Division au sein de la coalition alors que les législateurs israéliens font avancer les projets de souveraineté

Par Pesach Benson • 22 octobre 2025

Jérusalem, 22 octobre 2025 (TPS-IL) — La Knesset a avancé deux projets de loi controversés mercredi lors de lectures préliminaires visant à appliquer la souveraineté israélienne sur les territoires de Judée, de Samarie et de Ma’ale Adumim, défiant une forte opposition des États-Unis.
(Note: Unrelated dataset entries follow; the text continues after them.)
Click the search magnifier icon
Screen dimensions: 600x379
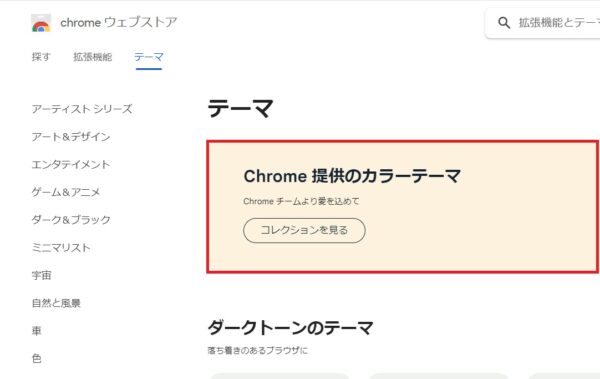504,23
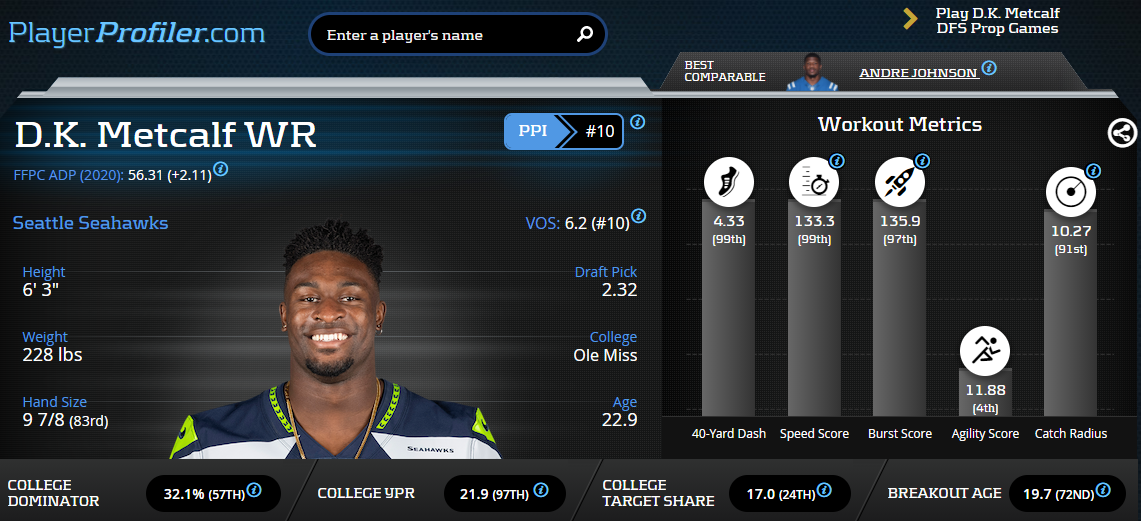
Task: Click info icon next to FFPC ADP
Action: pyautogui.click(x=220, y=169)

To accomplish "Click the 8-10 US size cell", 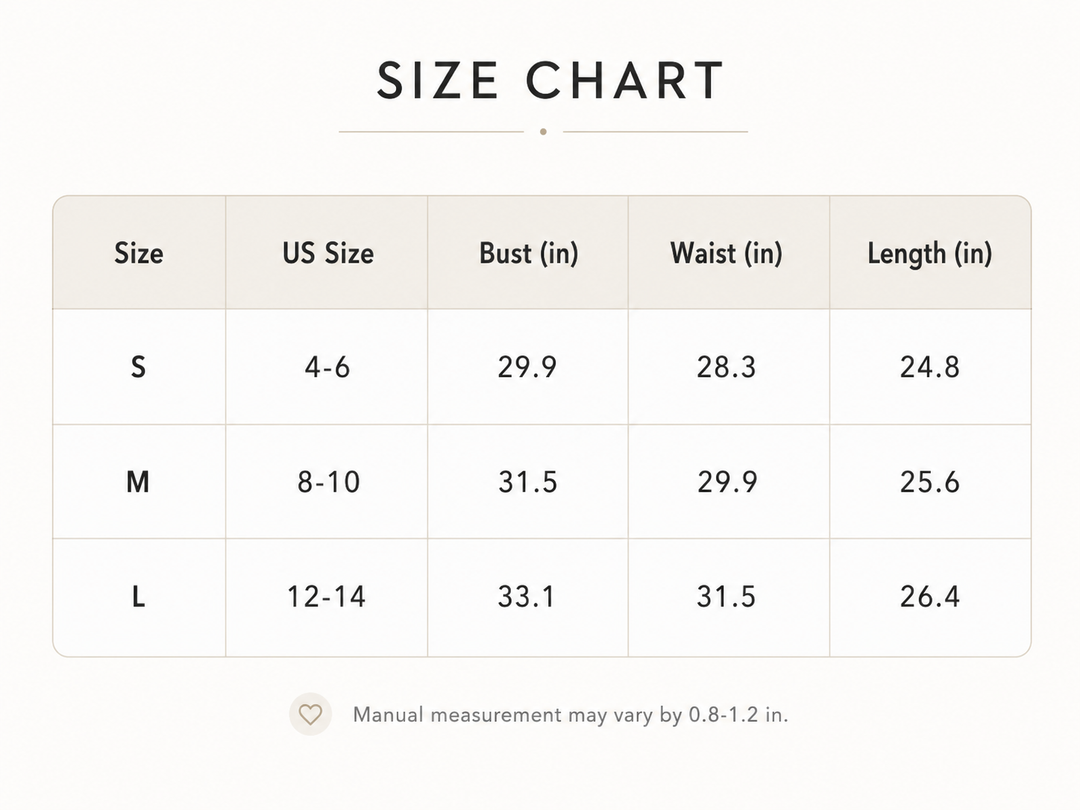I will (329, 481).
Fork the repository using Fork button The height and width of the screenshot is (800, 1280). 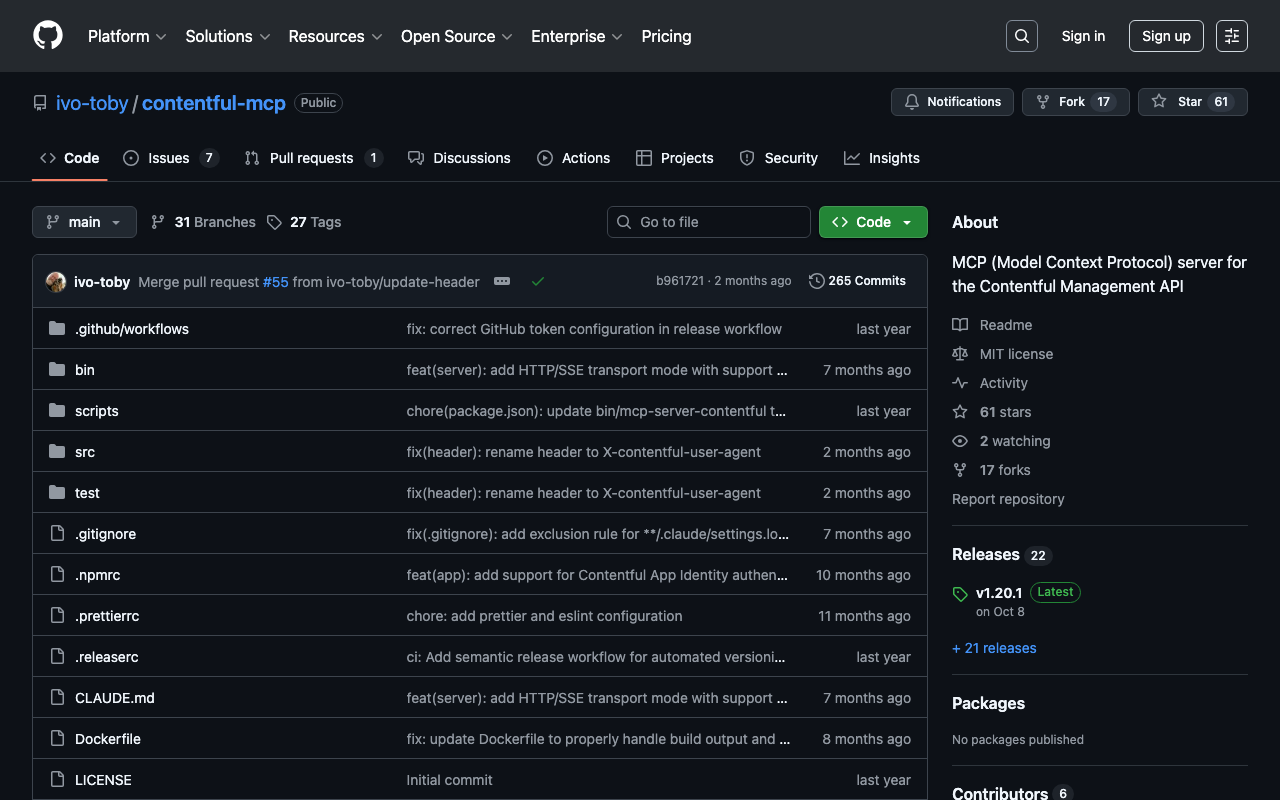(x=1075, y=102)
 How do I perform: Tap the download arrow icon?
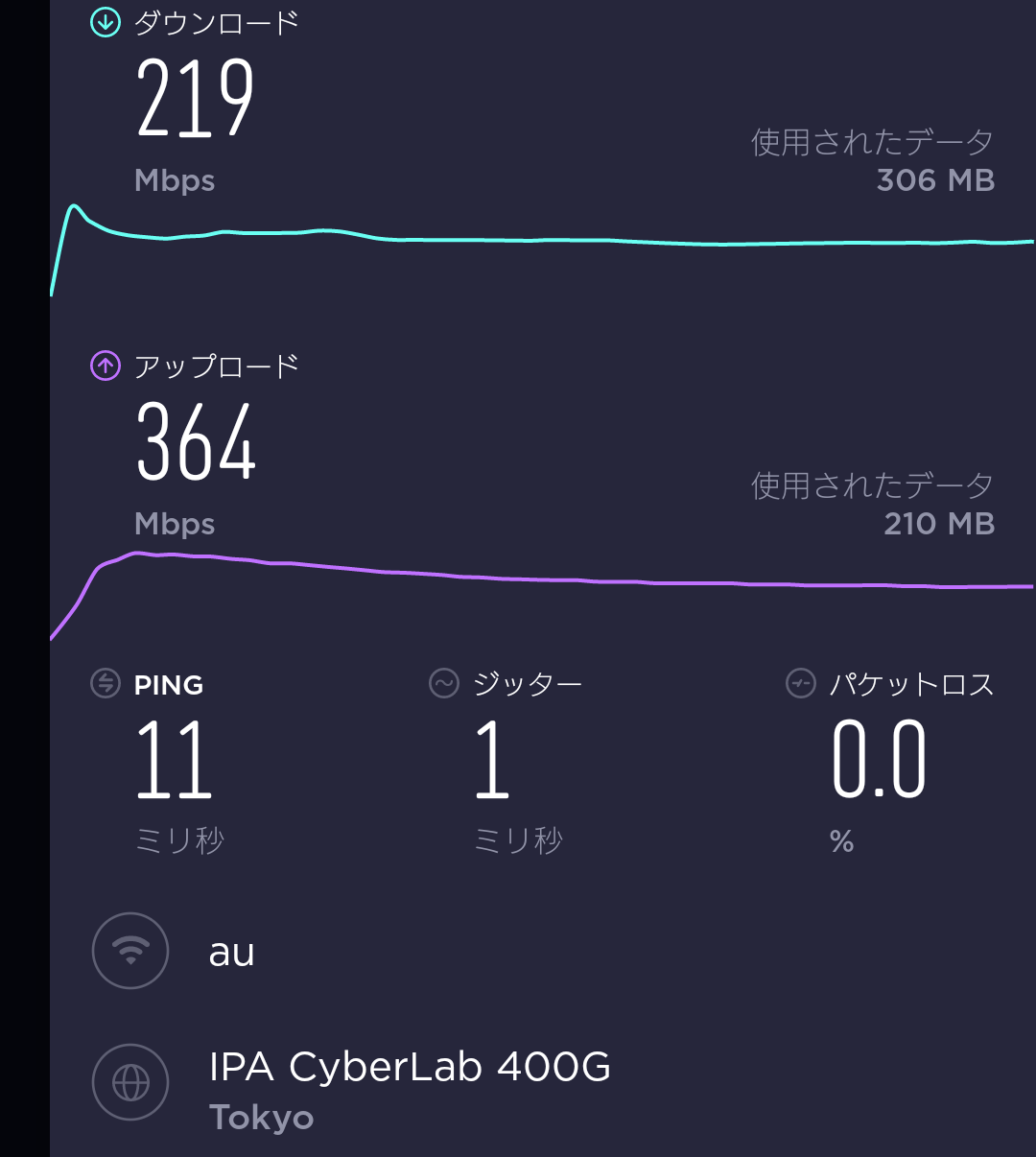105,22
Le vote a eu lieu lors de la visite du vice-président américain J.D. Vance, mettant en lumière les tensions entre le Premier ministre Benyamin Netanyahou et ses partenaires de coalition.

Un projet de loi, proposé par le député Avi Maoz, président du parti Noam, étendrait la souveraineté israélienne à toute la zone C de Judée et de Samarie. Sa mesure a été adoptée de justesse par un vote de 25-24. Le vote décisif du député Likoud Yuli Edelstein en faveur du projet contredisait la demande de Netanyahou de reporter la législation.

« L’État d’Israël est un État souverain, et c’est un moment de souveraineté », a déclaré Maoz, expliquant son refus de retarder le projet malgré les objections de Netanyahou.

Parallèlement, le député Avigdor Liberman du parti d’opposition de droite Yisrael Beiteinu a soumis un projet de loi distinct visant uniquement à étendre la souveraineté à Ma’ale Adumim, une ville située au nord-est de Jérusalem et comptant plus de 50 000 habitants. Le projet de loi de Liberman a été adopté par un vote de 32-9.

« J’appelle le gouvernement israélien à cesser de pratiquer l’évasion et à commencer à exercer la souveraineté ! La coalition Bibi-Tibi a ralenti à chaque fois. J’espère que cette fois ceux qui se disent « de droite » reprendront leurs esprits et voteront correctement », a déclaré Liberman.

Avant le vote, le président de la coalition, le député Ofir Katz, a appelé les députés à ne pas voter sur l’une ou l’autre des mesures.

« La souveraineté n’est pas atteinte par une législation de l’opposition, et certainement pas à un moment où nous travaillons avec nos amis américains pour atteindre tous les objectifs de la guerre, y compris le démantèlement de Hamas et la démilitarisation de Gaza. En même temps, j’ai reçu des demandes de ne pas voter contre. Par conséquent, la position de la faction est de ne pas voter du tout sur les lois qui seront présentées aujourd’hui », a déclaré Katz.

Malgré ces instructions, plusieurs membres de la coalition, dont le Sionisme religieux, Otzma Yehudit et Edelstein, ont soutenu les projets de loi, créant une gêne interne pour Netanyahou. Maoz avait initialement prévu de présenter le projet de loi l’été dernier, mais l’a reporté après que des responsables de la coalition l’ont averti qu’un vote négatif empêcherait toute réexamen pendant six mois.

La législation a été critiquée par Degel Hatorah, un parti orthodoxe haredi, qui a mis en garde contre le risque de répercussions internationales. « Les propositions de déclarer la souveraineté en ce moment nous mettent en conflit avec les pays du monde, et surtout avec les États-Unis, qui sont un royaume de miséricorde », a déclaré le parti.

Le soutien aux projets de loi est venu principalement des factions de droite et religieuses. Les membres de l’opposition et certaines parties de la coalition se sont abstenus de voter pour éviter une confrontation directe.

Les accords d’Oslo ont divisé la Judée et la Samarie en zones A, B et C. La souveraineté s’appliquerait à la zone C, où vivent tous les Juifs de Judée et de Samarie, et où Israël a une juridiction administrative et sécuritaire. En zone A, l’Autorité palestinienne assume la responsabilité administrative et sécuritaire. En zone B, l’Autorité palestinienne a une compétence administrative, mais Israël conserve la responsabilité de la sécurité.

La zone C représente 60 % du territoire de Judée et de Samarie.

Les dirigeants des communautés juives de Judée et de Samarie espèrent que le président américain Donald Trump réexaminera la question de l’application de la loi israélienne à la zone C de Judée et de Samarie.